Impaired SMAD1/5 nuclear entry and interaction with SMAD4 upon SMYD2 knockdown or knock-out. A, immunofluorescence (IF) staining analysis showing impaired BMP2-induced nuclear translocation upon knockdown of SMYD2 by siRNA. HaCaT cells were treated with or without siSMYD2-1 for 2 days. The cells were then serum-starved overnight, stimulated without or with BMP2 for 25 min, and processed for immunofluorescent staining analysis using an anti-SMAD1 antibody.
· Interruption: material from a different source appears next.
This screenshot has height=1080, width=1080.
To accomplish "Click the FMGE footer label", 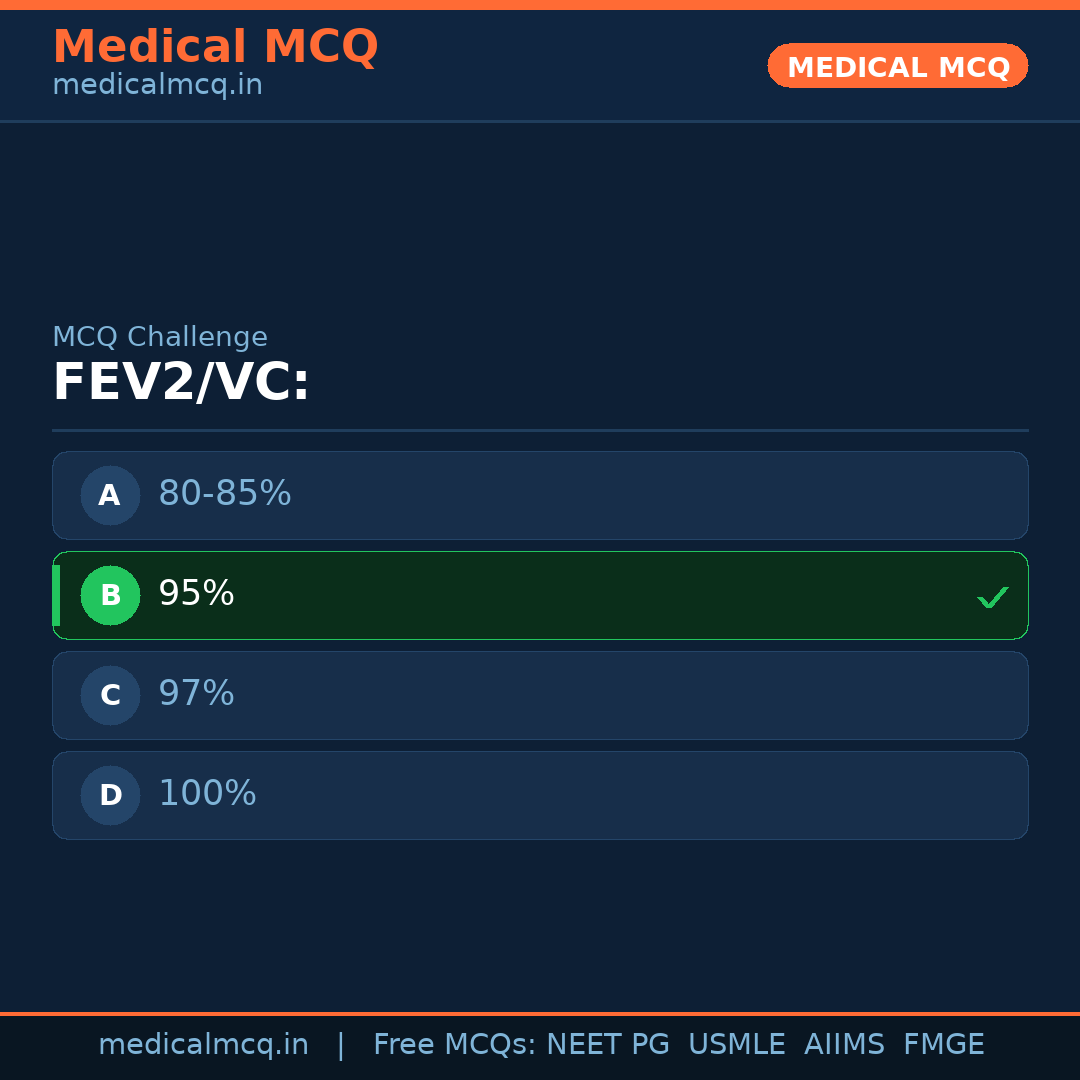I will [943, 1045].
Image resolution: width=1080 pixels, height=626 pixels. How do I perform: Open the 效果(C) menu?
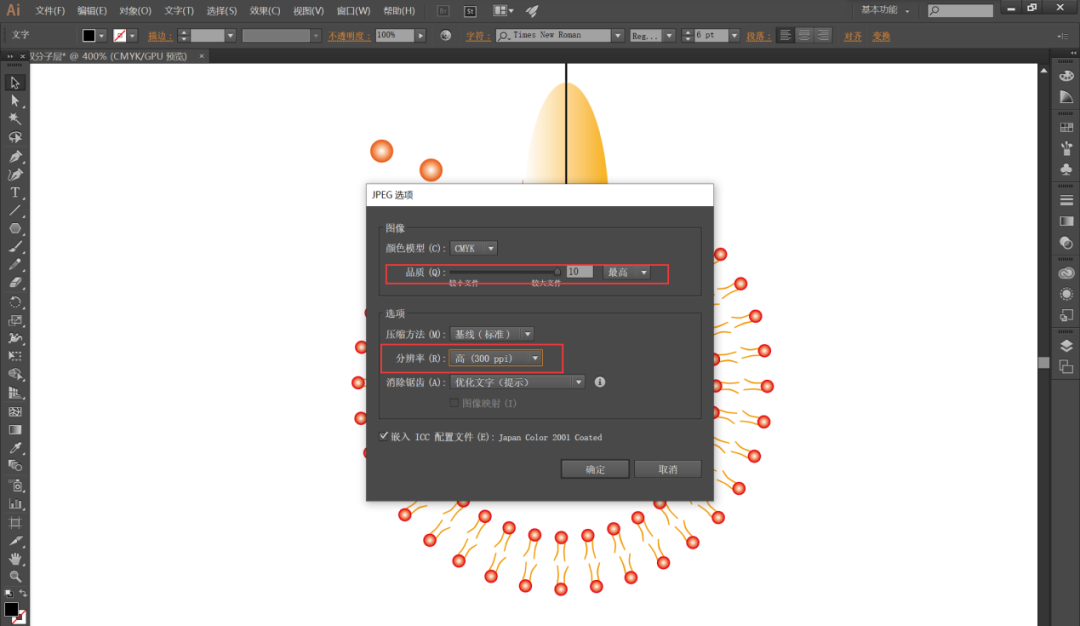(x=265, y=11)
B, immunofluorescence staining analysis showing impaired BMP2-induced nuclear translocation upon knock-out of SMYD2. The SMYD2 KO-16 cells were serum-starved overnight, stimulated without or with BMP2 for 25 min, and processed for immunofluorescent staining analysis. C, impairment of BMP2-induced interaction between SMAD1 and SMAD4 upon knock-out of SMYD2. Control cells and SMYD2 KO-16 cells were serum-starved overnight and stimulated with BMP2 for 40 min. The cells were harvested, and co-immunoprecipitation assay was performed using anti-SMAD1 antibody followed by Western blot analysis using anti-SMAD4 and anti-SMAD1 antibodies. D, SMYD2 knock-out diminished cell proliferation inhibition by BMP2. The wild-type and SMYD2 KO-16 cells were treated without or with 25 ng/ml BMP2 for up to 96 h, and cell proliferation was assayed by CCK8 assay at 0, 24, 48, 72, and 96 h as indicated.